Irkutsk regional police, however, are reluctant to classify the attack as a nationalist-related crime, the activists said. "The local police want to present the attack as ordinary hooliganism. They very grudgingly wrote down that we told them the attackers shouted slogans against anti-fascists," said Igor Kozlov, a member of Autonomous Action, Ekho Moskvy radio reported. "Many people flatly deny the existence of neo-Nazis in their city," Kozlov said. Authorities were keeping an eye on the camp before the attack, and several police officers stopped by the day before the attack to search the tents, Maxim said. Police suspected that one or more of the activists was involved in spraying graffiti on municipal buildings calling for a halt to nuclear waste processing, he said. Several members of the camp refused to present their documents because police failed to produce a search warrant, Maxim said. No one was charged and the police left, he said.

Repeated calls to local police and the hospital went unanswered Sunday.

Mikhail Kreindlin, head of Greenpeace in Russia, and Alexander Brod, director of the Moscow Bureau for Human Rights, said it was too early to start pointing fingers in Saturday's attack. But Brod said authorities in the past have hired local criminal groups to silence dissent and write it off as hooliganism. Brod said he had asked associates in Irkutsk to make sure the police investigation is conducted properly and is not allowed to fizzle out.

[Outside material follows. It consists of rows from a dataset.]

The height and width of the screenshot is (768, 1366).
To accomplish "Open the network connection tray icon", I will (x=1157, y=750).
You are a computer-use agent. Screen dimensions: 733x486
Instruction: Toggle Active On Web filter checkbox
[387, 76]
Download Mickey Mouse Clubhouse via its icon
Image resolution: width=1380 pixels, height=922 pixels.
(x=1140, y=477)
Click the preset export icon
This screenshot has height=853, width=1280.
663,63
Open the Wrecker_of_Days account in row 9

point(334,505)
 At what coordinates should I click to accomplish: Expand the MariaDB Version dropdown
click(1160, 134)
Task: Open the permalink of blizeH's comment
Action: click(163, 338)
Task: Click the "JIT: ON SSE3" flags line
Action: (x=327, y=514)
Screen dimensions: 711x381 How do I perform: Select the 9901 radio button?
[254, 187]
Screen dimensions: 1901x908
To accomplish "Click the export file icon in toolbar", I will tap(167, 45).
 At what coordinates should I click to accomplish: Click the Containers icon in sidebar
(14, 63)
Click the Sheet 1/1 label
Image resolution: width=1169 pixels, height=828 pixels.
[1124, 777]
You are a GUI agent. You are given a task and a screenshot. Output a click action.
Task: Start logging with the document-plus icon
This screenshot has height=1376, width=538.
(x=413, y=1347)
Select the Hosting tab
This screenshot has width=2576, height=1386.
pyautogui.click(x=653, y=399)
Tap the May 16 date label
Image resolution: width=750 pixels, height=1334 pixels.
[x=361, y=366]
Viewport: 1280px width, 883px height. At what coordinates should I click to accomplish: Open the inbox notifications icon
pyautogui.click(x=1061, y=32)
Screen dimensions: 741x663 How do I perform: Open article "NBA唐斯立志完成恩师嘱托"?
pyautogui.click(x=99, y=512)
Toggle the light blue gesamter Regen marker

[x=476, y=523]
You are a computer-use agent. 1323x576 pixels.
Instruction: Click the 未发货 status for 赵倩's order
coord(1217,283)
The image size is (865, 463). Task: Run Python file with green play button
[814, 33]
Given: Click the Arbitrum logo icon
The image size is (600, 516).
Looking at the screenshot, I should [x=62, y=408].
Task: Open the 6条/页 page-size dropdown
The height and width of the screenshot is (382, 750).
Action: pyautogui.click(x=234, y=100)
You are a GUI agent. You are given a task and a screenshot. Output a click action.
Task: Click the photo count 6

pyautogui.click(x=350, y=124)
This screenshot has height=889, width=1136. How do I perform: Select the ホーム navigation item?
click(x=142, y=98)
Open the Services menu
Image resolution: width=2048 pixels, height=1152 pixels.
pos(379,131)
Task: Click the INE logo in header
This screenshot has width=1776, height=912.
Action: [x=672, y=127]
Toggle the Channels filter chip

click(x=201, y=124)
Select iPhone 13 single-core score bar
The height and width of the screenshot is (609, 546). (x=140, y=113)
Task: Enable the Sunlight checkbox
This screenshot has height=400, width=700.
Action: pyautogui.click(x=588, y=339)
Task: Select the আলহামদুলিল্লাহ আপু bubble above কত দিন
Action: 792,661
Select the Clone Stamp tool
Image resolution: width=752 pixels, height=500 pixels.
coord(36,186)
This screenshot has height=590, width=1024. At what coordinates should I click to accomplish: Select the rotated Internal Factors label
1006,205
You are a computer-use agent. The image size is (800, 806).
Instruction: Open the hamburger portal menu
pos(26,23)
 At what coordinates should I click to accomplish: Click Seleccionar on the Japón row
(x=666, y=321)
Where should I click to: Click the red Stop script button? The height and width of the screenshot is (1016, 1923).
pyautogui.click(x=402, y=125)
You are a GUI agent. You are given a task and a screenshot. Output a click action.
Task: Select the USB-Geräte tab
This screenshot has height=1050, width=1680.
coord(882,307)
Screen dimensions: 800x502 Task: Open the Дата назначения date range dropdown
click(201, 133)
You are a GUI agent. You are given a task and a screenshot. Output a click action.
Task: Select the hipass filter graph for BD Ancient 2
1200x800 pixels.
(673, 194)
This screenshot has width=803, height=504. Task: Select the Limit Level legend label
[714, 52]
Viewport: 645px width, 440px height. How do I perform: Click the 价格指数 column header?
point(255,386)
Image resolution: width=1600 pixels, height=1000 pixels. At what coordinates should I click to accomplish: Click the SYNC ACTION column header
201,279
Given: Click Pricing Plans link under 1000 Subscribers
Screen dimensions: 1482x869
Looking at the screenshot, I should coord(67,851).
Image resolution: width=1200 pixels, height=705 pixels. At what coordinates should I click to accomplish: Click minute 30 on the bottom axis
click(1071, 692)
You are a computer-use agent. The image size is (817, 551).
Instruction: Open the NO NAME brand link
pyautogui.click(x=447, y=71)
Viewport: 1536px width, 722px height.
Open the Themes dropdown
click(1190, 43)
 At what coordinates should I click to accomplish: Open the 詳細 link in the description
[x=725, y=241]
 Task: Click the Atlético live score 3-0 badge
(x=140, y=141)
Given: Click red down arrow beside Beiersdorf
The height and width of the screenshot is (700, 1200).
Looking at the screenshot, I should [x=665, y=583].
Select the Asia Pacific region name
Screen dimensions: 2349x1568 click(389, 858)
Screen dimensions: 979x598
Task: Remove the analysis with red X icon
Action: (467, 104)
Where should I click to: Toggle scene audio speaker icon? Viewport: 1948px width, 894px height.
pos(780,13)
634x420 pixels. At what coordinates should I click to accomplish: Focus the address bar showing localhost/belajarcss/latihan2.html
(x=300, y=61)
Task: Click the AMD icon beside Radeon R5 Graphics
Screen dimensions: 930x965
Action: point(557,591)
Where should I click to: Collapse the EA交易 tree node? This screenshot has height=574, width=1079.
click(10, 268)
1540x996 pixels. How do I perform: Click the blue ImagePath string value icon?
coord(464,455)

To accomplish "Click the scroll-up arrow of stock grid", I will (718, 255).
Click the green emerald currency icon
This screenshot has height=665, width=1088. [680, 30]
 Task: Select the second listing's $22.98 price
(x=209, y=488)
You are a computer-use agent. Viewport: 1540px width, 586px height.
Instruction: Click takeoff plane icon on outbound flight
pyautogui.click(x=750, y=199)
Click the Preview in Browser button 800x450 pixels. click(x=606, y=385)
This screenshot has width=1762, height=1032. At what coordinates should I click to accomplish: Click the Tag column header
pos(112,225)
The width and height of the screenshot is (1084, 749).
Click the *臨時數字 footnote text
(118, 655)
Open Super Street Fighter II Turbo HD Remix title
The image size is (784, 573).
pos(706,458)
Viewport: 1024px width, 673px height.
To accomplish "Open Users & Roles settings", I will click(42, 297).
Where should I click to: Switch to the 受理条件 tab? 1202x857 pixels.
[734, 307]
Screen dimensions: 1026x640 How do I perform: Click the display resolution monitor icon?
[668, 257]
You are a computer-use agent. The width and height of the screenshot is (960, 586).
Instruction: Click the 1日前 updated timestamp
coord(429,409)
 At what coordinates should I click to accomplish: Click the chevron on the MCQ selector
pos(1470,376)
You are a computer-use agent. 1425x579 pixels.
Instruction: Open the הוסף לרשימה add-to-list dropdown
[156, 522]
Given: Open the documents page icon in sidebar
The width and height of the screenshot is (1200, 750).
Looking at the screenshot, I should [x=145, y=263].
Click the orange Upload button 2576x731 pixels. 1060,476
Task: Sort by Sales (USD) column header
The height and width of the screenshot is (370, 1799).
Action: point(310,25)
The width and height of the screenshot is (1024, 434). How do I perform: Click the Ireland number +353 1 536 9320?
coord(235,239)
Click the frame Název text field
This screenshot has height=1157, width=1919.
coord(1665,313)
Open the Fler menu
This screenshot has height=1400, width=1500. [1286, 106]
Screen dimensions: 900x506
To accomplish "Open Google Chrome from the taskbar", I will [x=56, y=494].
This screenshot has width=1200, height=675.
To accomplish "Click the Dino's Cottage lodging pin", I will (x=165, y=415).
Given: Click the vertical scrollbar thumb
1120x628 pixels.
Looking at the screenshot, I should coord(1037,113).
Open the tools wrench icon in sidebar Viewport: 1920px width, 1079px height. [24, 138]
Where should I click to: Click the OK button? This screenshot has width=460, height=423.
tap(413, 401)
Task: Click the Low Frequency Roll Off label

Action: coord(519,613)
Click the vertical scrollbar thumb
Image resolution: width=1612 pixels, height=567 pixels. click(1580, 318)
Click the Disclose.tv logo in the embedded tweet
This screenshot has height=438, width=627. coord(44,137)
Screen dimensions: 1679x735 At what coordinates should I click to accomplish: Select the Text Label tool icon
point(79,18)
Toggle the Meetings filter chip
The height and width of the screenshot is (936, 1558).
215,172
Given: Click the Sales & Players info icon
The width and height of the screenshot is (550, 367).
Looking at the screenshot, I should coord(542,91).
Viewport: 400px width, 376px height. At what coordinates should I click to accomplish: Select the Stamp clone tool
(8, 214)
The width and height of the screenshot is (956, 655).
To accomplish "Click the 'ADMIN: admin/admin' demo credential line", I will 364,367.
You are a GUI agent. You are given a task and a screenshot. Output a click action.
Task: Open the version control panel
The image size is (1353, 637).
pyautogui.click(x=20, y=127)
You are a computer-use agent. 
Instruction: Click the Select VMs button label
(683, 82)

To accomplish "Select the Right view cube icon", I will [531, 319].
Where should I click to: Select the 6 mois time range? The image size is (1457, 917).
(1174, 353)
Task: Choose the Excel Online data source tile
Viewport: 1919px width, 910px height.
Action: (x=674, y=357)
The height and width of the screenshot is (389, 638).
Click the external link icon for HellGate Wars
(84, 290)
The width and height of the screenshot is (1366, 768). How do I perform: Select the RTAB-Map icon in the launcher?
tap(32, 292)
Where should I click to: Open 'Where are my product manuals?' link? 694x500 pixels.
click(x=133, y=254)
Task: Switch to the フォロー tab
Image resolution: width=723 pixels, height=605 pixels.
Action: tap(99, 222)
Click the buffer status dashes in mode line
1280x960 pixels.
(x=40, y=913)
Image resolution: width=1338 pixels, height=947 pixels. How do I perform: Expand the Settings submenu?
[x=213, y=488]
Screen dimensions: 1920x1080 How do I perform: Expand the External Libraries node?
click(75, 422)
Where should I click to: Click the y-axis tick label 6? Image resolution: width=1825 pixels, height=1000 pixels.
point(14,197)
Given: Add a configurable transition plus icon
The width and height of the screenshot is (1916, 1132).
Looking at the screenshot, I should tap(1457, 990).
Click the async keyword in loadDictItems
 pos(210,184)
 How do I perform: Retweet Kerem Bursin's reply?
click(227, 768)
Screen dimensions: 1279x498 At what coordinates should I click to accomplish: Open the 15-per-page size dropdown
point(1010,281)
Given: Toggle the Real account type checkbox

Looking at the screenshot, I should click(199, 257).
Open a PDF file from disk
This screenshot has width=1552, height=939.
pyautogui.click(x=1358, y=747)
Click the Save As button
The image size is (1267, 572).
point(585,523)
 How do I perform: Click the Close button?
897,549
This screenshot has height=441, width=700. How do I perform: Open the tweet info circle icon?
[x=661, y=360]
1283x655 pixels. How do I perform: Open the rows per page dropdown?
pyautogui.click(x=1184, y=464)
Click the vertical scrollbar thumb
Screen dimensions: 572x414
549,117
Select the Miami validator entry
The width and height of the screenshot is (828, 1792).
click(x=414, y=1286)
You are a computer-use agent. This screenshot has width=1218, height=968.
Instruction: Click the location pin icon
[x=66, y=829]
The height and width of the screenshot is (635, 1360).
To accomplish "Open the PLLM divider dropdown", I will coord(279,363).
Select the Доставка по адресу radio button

Despite the attack, the activists were hoping to renew their protest with a new camp Thursday. They accuse authorities of illegally making money at the Angarsk Electrolysis Chemical Complex by allowing foreign companies to send spent fuel there for reprocessing. In addition to reprocessing, the plant has been enriching uranium for the past 50 years for use in nuclear power plants. Officials deny importing spent fuel, even though a law that came into force in 2001 allows it. The plant is right outside Angarsk, a city of 260,000 located 100 kilometers west of the southern tip of Lake Baikal, the world's largest freshwater lake and a symbol of Russia's environmental heritage.